With the openblas library, when using openblas_set_num_threads, I do get the expected behavior (this is on my 4-core laptop):
$ OPENBLAS_NUM_THREADS=1 ./sgemm -size 8192 -check -iter 1
# x y z ms GFlop/s
8192 8192 8192 4839 227.2
Results are OK
8192 8192 8192 10392 105.8
$ OPENBLAS_NUM_THREADS=4 ./sgemm -size 8192 -check -iter 1
# x y z ms GFlop/s
8192 8192 8192 4688 234.6
Results are OK
8192 8192 8192 4703 233.8
(with openblas, omp_set_num_thread doesn't seem effective)
I indeed see in top that the CPU% usage during the check is according to the openblas_set_num_threads call just before it
With the openblas library, when using openblas_set_num_threads, I do get the expected behavior (this is on my 4-core laptop):
Which threading does your OpenBLAS library use?

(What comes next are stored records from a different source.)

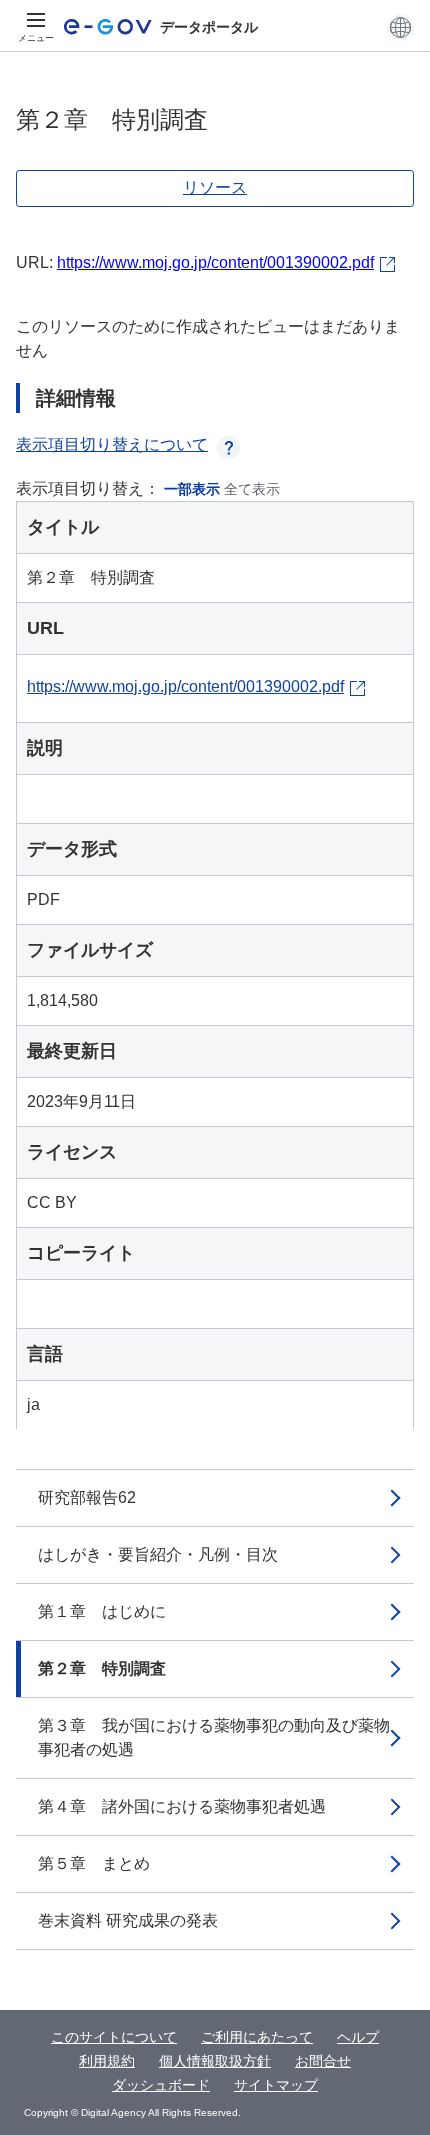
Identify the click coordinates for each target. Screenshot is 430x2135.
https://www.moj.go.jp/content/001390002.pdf (215, 262)
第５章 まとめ (94, 1863)
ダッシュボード (161, 2085)
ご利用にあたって (257, 2037)
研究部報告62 (87, 1497)
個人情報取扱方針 (215, 2061)
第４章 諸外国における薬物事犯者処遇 (182, 1806)
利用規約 (107, 2061)
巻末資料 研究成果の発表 (128, 1920)
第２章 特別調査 (102, 1668)
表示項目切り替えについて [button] (112, 444)
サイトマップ (276, 2085)
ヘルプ (358, 2037)
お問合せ (323, 2061)
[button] (400, 27)
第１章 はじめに (102, 1611)
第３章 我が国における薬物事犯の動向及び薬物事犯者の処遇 (214, 1737)
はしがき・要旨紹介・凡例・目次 (158, 1554)
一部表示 (192, 489)
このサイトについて (114, 2037)
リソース (215, 187)
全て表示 (252, 489)
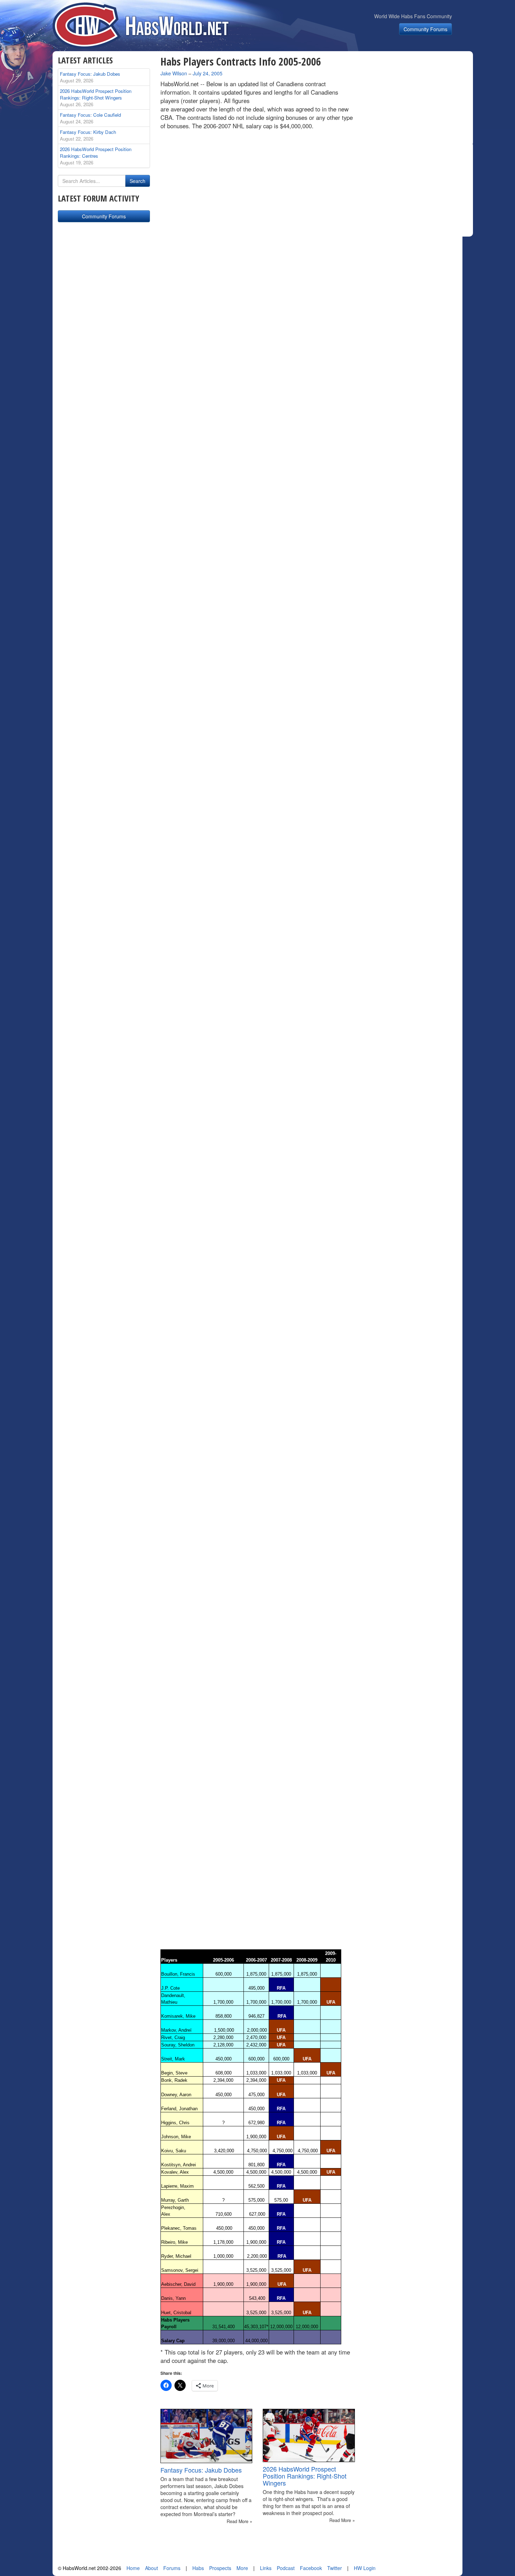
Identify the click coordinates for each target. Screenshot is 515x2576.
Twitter (334, 2567)
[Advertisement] (418, 99)
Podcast (286, 2567)
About (151, 2567)
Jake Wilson (173, 73)
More (242, 2567)
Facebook (311, 2567)
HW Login (365, 2567)
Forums (171, 2567)
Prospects (220, 2567)
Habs (198, 2567)
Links (266, 2567)
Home (133, 2567)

It seems that it uses PThreads. And using the PThreads version is not possible since some of the old algorithms uses OpenMP and thus it gets in trouble with the PThread threading.
ah, yes it was the pthreads variant
With the openmp variant I indeed get the same kind of erroneous behavior. Apparently it's due to the omp implementation using separate num_threads icvs in the different starpu threads. I.e. the openblas_set_num_threads(1) call should be done in each starpu worker thread. That can be done in the tasks themselves before the gemm call, or just once for all with starpu_execute_on_each_worker
That is a workaround.... but it helps. I figured out that OpenBLAS, when using OpenMP, resets the number of threads to the maximum number of threads given by omp_get_max_threads
. The internal variables are set correctly by calling openblas_set_num_threads
but once a call to a threaded BLAS routine is done, the value resets. I will fill out a bug report there. But for StarPU it would be nice to have a section in the documentation about StarPU algorithms and multithreaded
BLAS libraries.
I am currently performing some experiments how to integrate StarPU into my algorithms and to accelerate my code using it. Thereby "old" code gets mixed with the StarPU enabled algorithms. The old code uses a multi-threaded BLAS (OpenBLAS with OpenMP support, Threaded-MKL or Threaded-ESSL). But when the StarPU enabled algorithms starts, the threaded BLAS results in huge performance issues for this part of the code. Is there a proper way to handle the case, where the surrounding code as well as the StarPU algorithms rely on BLAS?